WHAT TO WORK ON: A faithful, complete copy of the entries is the sole expected answer.

DATA FOR THIS TASK:

-- Opening Marker --

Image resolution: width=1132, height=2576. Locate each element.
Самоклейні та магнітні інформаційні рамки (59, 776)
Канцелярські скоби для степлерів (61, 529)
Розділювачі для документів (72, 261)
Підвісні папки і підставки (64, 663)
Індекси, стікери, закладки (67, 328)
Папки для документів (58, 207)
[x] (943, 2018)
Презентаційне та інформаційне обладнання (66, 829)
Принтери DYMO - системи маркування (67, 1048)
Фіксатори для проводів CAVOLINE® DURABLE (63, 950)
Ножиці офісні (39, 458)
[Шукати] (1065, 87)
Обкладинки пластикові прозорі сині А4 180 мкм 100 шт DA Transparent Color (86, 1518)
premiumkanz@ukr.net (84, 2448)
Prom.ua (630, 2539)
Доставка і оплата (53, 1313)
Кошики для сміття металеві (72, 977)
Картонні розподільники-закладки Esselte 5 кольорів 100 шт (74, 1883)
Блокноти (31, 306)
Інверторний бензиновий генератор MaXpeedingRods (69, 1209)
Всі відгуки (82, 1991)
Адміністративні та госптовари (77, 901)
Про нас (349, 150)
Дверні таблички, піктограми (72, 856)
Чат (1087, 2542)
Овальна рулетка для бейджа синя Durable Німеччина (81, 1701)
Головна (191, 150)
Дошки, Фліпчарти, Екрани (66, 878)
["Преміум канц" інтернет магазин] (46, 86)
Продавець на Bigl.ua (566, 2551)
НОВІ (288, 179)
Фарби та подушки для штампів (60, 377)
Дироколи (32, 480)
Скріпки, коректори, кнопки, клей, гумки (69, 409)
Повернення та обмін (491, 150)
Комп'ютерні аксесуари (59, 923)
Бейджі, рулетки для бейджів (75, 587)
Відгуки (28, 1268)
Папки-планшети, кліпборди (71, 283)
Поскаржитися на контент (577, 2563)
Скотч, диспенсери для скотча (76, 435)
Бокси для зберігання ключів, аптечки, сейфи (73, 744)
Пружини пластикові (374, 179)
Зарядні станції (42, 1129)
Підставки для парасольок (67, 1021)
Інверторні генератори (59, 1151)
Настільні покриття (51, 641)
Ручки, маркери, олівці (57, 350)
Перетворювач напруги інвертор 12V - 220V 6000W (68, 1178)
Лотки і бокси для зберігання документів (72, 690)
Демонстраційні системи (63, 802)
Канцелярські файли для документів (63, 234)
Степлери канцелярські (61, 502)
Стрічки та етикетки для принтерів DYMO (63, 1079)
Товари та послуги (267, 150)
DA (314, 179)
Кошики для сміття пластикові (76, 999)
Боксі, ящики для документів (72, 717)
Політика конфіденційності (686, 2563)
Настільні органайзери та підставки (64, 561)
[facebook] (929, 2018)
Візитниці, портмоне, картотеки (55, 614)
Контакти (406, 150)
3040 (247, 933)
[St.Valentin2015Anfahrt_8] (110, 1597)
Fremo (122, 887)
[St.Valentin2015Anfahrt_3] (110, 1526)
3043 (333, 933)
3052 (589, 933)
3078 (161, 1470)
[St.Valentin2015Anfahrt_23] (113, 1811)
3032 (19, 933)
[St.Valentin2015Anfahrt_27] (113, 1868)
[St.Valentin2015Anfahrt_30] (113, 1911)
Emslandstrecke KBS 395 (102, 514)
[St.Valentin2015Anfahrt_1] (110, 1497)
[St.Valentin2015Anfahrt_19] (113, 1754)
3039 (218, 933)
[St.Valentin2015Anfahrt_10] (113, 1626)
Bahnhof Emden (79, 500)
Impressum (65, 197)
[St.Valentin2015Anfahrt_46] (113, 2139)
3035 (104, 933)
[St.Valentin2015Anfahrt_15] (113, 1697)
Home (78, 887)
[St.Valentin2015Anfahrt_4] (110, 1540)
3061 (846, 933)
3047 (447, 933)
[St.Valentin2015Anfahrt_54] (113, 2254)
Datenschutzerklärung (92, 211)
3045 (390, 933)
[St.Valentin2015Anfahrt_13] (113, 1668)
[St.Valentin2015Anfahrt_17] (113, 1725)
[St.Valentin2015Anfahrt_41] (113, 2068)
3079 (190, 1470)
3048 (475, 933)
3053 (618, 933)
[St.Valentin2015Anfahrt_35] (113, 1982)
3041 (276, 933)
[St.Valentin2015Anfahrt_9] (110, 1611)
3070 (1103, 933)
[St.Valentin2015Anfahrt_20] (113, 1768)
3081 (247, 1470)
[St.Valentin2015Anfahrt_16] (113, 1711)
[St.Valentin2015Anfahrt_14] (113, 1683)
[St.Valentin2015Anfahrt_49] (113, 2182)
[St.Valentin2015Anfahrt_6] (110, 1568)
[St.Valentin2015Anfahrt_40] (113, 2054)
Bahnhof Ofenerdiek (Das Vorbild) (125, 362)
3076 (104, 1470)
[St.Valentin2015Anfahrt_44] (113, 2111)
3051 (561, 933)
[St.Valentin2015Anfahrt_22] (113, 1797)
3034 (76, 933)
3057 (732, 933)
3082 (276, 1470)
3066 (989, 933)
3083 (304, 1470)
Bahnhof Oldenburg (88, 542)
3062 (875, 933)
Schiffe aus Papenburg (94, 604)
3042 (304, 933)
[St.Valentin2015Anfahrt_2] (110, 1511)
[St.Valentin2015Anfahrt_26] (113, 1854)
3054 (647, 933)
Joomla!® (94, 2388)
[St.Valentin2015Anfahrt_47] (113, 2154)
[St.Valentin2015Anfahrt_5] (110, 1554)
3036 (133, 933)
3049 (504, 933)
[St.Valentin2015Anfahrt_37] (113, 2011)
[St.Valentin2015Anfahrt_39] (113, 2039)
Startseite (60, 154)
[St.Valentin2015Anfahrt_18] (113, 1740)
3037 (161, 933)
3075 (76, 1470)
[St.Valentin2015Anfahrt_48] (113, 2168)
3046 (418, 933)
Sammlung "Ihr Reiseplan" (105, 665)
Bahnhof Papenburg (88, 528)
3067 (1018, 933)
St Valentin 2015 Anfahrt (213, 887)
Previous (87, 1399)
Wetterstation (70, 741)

-- Closing Marker --

SOLUTION TO THE EXERCISE:
Image resolution: width=1132, height=2576. Locate each element.
Самоклейні та магнітні інформаційні рамки (59, 776)
Канцелярські скоби для степлерів (61, 529)
Розділювачі для документів (72, 261)
Підвісні папки і підставки (64, 663)
Індекси, стікери, закладки (67, 328)
Папки для документів (58, 207)
[x] (943, 2018)
Презентаційне та інформаційне обладнання (66, 829)
Принтери DYMO - системи маркування (67, 1048)
Фіксатори для проводів CAVOLINE® DURABLE (63, 950)
Ножиці офісні (39, 458)
[Шукати] (1065, 87)
Обкладинки пластикові прозорі сині А4 180 мкм 100 шт DA Transparent Color (86, 1518)
premiumkanz@ukr.net (84, 2448)
Prom.ua (630, 2539)
Доставка і оплата (53, 1313)
Кошики для сміття металеві (72, 977)
Картонні розподільники-закладки Esselte 5 кольорів 100 шт (74, 1883)
Блокноти (31, 306)
Інверторний бензиновий генератор MaXpeedingRods (69, 1209)
Всі відгуки (82, 1991)
Адміністративні та госптовари (77, 901)
Про нас (349, 150)
Дверні таблички, піктограми (72, 856)
Чат (1087, 2542)
Овальна рулетка для бейджа синя Durable Німеччина (81, 1701)
Головна (191, 150)
Дошки, Фліпчарти, Екрани (66, 878)
["Преміум канц" інтернет магазин] (46, 86)
Продавець на Bigl.ua (566, 2551)
НОВІ (288, 179)
Фарби та подушки для штампів (60, 377)
Дироколи (32, 480)
Скріпки, коректори, кнопки, клей, гумки (69, 409)
Повернення та обмін (491, 150)
Комп'ютерні аксесуари (59, 923)
Бейджі, рулетки для бейджів (75, 587)
Відгуки (28, 1268)
Папки-планшети, кліпборди (71, 283)
Поскаржитися на контент (577, 2563)
Скотч, диспенсери для скотча (76, 435)
Бокси для зберігання ключів, аптечки, сейфи (73, 744)
Пружини пластикові (374, 179)
Зарядні станції (42, 1129)
Підставки для парасольок (67, 1021)
Інверторні генератори (59, 1151)
Настільні покриття (51, 641)
Ручки, маркери, олівці (57, 350)
Перетворювач напруги інвертор 12V - 220V 6000W (68, 1178)
Лотки і бокси для зберігання документів (72, 690)
Демонстраційні системи (63, 802)
Канцелярські файли для документів (63, 234)
Степлери канцелярські (61, 502)
Стрічки та етикетки для принтерів DYMO (63, 1079)
Товари та послуги (267, 150)
DA (314, 179)
Кошики для сміття пластикові (76, 999)
Боксі, ящики для документів (72, 717)
Політика конфіденційності (686, 2563)
Настільні органайзери та підставки (64, 561)
[facebook] (929, 2018)
Візитниці, портмоне, картотеки (55, 614)
Контакти (406, 150)
3040 (247, 933)
[St.Valentin2015Anfahrt_8] (110, 1597)
Fremo (122, 887)
[St.Valentin2015Anfahrt_3] (110, 1526)
3043 (333, 933)
3052 (589, 933)
3078 (161, 1470)
[St.Valentin2015Anfahrt_23] (113, 1811)
3032 (19, 933)
[St.Valentin2015Anfahrt_27] (113, 1868)
[St.Valentin2015Anfahrt_30] (113, 1911)
Emslandstrecke KBS 395 (102, 514)
[St.Valentin2015Anfahrt_1] (110, 1497)
[St.Valentin2015Anfahrt_19] (113, 1754)
3039 (218, 933)
[St.Valentin2015Anfahrt_10] (113, 1626)
Bahnhof Emden (79, 500)
Impressum (65, 197)
[St.Valentin2015Anfahrt_46] (113, 2139)
3035 (104, 933)
[St.Valentin2015Anfahrt_15] (113, 1697)
Home (78, 887)
[St.Valentin2015Anfahrt_4] (110, 1540)
3061 (846, 933)
3047 (447, 933)
[St.Valentin2015Anfahrt_54] (113, 2254)
Datenschutzerklärung (92, 211)
3045 (390, 933)
[St.Valentin2015Anfahrt_13] (113, 1668)
[St.Valentin2015Anfahrt_17] (113, 1725)
[St.Valentin2015Anfahrt_41] (113, 2068)
3079 (190, 1470)
3048 (475, 933)
3053 (618, 933)
[St.Valentin2015Anfahrt_35] (113, 1982)
3041 (276, 933)
[St.Valentin2015Anfahrt_9] (110, 1611)
3070 (1103, 933)
[St.Valentin2015Anfahrt_20] (113, 1768)
3081 (247, 1470)
[St.Valentin2015Anfahrt_16] (113, 1711)
[St.Valentin2015Anfahrt_14] (113, 1683)
[St.Valentin2015Anfahrt_49] (113, 2182)
[St.Valentin2015Anfahrt_6] (110, 1568)
[St.Valentin2015Anfahrt_40] (113, 2054)
Bahnhof Ofenerdiek (Das Vorbild) (125, 362)
3076 (104, 1470)
[St.Valentin2015Anfahrt_44] (113, 2111)
3051 (561, 933)
[St.Valentin2015Anfahrt_22] (113, 1797)
3034 (76, 933)
3057 (732, 933)
3082 (276, 1470)
3066 (989, 933)
3083 (304, 1470)
Bahnhof Oldenburg (88, 542)
3062 (875, 933)
Schiffe aus Papenburg (94, 604)
3042 (304, 933)
[St.Valentin2015Anfahrt_2] (110, 1511)
[St.Valentin2015Anfahrt_26] (113, 1854)
3054 (647, 933)
Joomla!® (94, 2388)
[St.Valentin2015Anfahrt_47] (113, 2154)
[St.Valentin2015Anfahrt_5] (110, 1554)
3036 (133, 933)
3049 (504, 933)
[St.Valentin2015Anfahrt_37] (113, 2011)
[St.Valentin2015Anfahrt_39] (113, 2039)
Startseite (60, 154)
[St.Valentin2015Anfahrt_18] (113, 1740)
3037 (161, 933)
3075 (76, 1470)
[St.Valentin2015Anfahrt_48] (113, 2168)
3046 (418, 933)
Sammlung "Ihr Reiseplan" (105, 665)
Bahnhof Papenburg (88, 528)
3067 (1018, 933)
St Valentin 2015 Anfahrt (213, 887)
Previous (87, 1399)
Wetterstation (70, 741)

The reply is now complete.